Dari 127 juta token STRK yang di-unlock kali ini, sekitar 66,6 juta dialokasikan untuk kontributor awal dan 60,4 juta untuk investor. Pasar memantau apakah kedua kelompok ini akan mentransfer token ke bursa terpusat dalam 72 jam, karena hal ini langsung memengaruhi intensitas tekanan jual jangka pendek.
T: Kapan rencana unlock jangka panjang SEI akan berakhir?
Rencana unlock bulanan SEI akan berlanjut hingga 2032 dan kemungkinan lebih lama, dengan pelepasan sekitar 1,5% hingga 2% token baru setiap bulan. Dilusi suplai jangka panjang ini bersifat struktural, sehingga tekanan jual bukan isu jangka pendek, melainkan membutuhkan pertumbuhan permintaan berkelanjutan untuk mengimbanginya.
T: Apakah event unlock selalu menyebabkan harga turun?
Tidak selalu. Skala unlock tidak sama dengan skala penjualan.
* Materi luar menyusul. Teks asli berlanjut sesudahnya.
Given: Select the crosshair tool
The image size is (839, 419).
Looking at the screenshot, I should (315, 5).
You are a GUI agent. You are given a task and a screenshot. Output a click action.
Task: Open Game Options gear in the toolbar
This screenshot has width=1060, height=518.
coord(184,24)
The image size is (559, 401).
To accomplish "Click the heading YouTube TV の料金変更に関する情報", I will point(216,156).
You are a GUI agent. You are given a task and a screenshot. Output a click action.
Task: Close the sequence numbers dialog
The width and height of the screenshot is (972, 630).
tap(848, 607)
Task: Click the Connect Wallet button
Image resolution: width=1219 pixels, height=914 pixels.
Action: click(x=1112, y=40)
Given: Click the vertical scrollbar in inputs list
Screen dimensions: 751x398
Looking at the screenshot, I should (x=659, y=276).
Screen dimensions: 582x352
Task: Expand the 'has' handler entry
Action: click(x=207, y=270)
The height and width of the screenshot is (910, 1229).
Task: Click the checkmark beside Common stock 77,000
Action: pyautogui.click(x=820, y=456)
Dampak akhir tergantung pada tiga variabel: kapasitas penyerapan pasar (apakah ada permintaan beli yang cukup?), kedalaman likuiditas (apakah order book mampu menahan penjualan?), dan perilaku pemegang (apakah token yang di-unlock langsung dijual?). Jika permintaan baru cukup kuat, suplai unlock dapat terserap tanpa pergerakan harga yang besar.
T: Bagaimana cara menilai risiko nyata dari event unlock?
Pantau indikator berikut: rasio jumlah unlock terhadap suplai beredar, rasio jumlah unlock terhadap rata-rata volume perdagangan harian, struktur alokasi token yang di-unlock (tim/investor/foundation), alur transfer token on-chain pasca-unlock (apakah token dipindahkan ke bursa?), serta sejauh mana reaksi harga pra-event dalam beberapa minggu sebelum unlock.